Tak tahan menyaksikan perlakuan kaum musyrikin terhadap orang-orang muslim, Khabab datang menemui Rasulullah Saw. yang sedang beribadah di Ka'bah, ia mengadukan kesedihan dan ketidakmampuannya menghadapi cobaan yang terus datang bertubi-tubi. Khabab berkata: "Wahai Rasulullah, bukankah kita berada di atas kebenaran?! Lalu mengapa Allah tidak segera memberikan kemenangan? Khabab mendesak Rasulullah untuk segera berdoa kepada Allah, meminta kemenangan.
Mendengar keluhan Khabab tersebut, wajah Rasulullah memerah, beliau berkata: "Sesungguhnya orang-orang yang beriman sebelum kalian, ada yang ditanam hidup-hidup separuh badannya, lalu kepalanya digergaji hingga terbelah menjadi dua bagian. Ada pula yang disisir kepalanya dengan sisir besi yang dipanggang dengan api, hingga tulang dan otot kepala mereka kelihatan, tapi hal itu tidak membuat mereka meninggalkan agama dan keyakinannya.

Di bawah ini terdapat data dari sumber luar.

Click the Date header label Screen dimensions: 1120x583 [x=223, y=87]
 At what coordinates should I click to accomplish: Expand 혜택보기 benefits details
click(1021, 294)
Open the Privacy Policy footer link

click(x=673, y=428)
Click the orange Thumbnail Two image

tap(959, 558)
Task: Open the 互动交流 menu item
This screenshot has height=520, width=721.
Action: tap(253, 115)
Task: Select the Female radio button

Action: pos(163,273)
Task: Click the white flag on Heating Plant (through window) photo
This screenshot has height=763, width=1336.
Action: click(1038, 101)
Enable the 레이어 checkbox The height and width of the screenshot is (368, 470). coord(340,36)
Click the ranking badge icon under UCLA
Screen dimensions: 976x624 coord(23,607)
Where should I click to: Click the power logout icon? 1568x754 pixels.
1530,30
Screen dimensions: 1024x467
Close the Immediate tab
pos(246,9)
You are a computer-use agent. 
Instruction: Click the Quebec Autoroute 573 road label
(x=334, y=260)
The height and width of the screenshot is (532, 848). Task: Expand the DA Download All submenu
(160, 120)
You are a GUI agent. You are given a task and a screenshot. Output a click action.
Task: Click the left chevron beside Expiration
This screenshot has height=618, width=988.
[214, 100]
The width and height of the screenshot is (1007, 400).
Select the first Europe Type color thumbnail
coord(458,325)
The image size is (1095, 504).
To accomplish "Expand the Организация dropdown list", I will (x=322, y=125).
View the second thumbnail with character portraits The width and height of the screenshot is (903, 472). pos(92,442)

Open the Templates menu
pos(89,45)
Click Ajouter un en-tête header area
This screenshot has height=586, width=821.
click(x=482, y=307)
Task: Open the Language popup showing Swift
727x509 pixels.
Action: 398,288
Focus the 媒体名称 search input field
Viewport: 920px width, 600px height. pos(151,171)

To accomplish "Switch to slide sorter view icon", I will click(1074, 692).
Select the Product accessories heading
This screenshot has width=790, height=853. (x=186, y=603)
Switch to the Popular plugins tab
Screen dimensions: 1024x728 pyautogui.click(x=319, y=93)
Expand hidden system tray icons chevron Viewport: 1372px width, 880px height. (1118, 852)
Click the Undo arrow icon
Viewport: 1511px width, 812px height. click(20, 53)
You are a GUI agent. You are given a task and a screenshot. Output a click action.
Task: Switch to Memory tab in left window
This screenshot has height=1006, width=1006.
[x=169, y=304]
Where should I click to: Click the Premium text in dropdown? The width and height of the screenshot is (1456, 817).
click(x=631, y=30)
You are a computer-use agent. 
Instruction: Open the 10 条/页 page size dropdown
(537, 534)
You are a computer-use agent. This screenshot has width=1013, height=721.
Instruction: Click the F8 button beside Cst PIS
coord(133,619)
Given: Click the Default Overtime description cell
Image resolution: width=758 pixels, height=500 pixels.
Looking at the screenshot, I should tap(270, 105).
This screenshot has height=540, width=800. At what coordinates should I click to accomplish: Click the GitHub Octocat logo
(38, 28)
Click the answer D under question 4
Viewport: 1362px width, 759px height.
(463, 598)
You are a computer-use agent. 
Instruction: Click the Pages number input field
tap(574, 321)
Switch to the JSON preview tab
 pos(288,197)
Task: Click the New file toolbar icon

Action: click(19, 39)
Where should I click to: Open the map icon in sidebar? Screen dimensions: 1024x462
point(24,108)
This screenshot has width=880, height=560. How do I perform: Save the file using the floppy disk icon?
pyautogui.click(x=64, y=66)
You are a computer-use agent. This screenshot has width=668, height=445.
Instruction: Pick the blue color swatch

Demi Allah, sungguh akan datang suatu masa di mana para pengendara bisa berjalan dari Shan'a ke Hadramaut, tidak merasakan takut selain pada Allah dan srigala yang akan menerkam gembalaannya, tapi kalian tergesa-gesa."
Menyaksikan permasalahan dan problematika yang mendera umat Islam hari ini, kita hampir putus asa. Pelecehan dan konspirasi global di bumi Islam begitu kuat dirasakan bahkan dilakukan secara terbuka. Setelah keruntuhan rezim Saddam di Irak, negeri seribu satu malam ini tidak lantas tentram. Masih jelas diingatan bagaimana kota Fallujah dibombardir Ramadan dua tahun lalu. Infrastruktur kota mesjid ini rusak berat, ribuan nyawa melayang, sebagian besarnya adalah anak-anak, wanita dan orangtua. Pedih memilukan. Tahun ini, drama pembantaian itu terulang kembali. Dengan alasan menjaga keamanan dan mengusir kelompok teroris, sejumlah pasukan diturunkan. Bentrok berdarah kembali terjadi, ratusan penduduk sipil ikut menjadi korban keganasan peluru dan senapan pasukan penjajah yang menyerang secara membabi-buta, seluruh penjuru Fallujah diliputi suasana mencekam, bau amis darah menjadikan kota itu semakin menakutkan. "Penulis script film" dan aktornya masih sama, Amerika dan sekutu dekatnya Yahudi Israel. Hanya berbeda peran. Kadang mereka tampil sebagai polisi dunia, sesekali muncul sebagai pejuang demokrasi. Beberapa kali tampil menyerukan keadilan dan perdamaian. Walaupun kerap berganti peran, tapi tetap memiliki obsesi yang sama. Menjadi penguasa.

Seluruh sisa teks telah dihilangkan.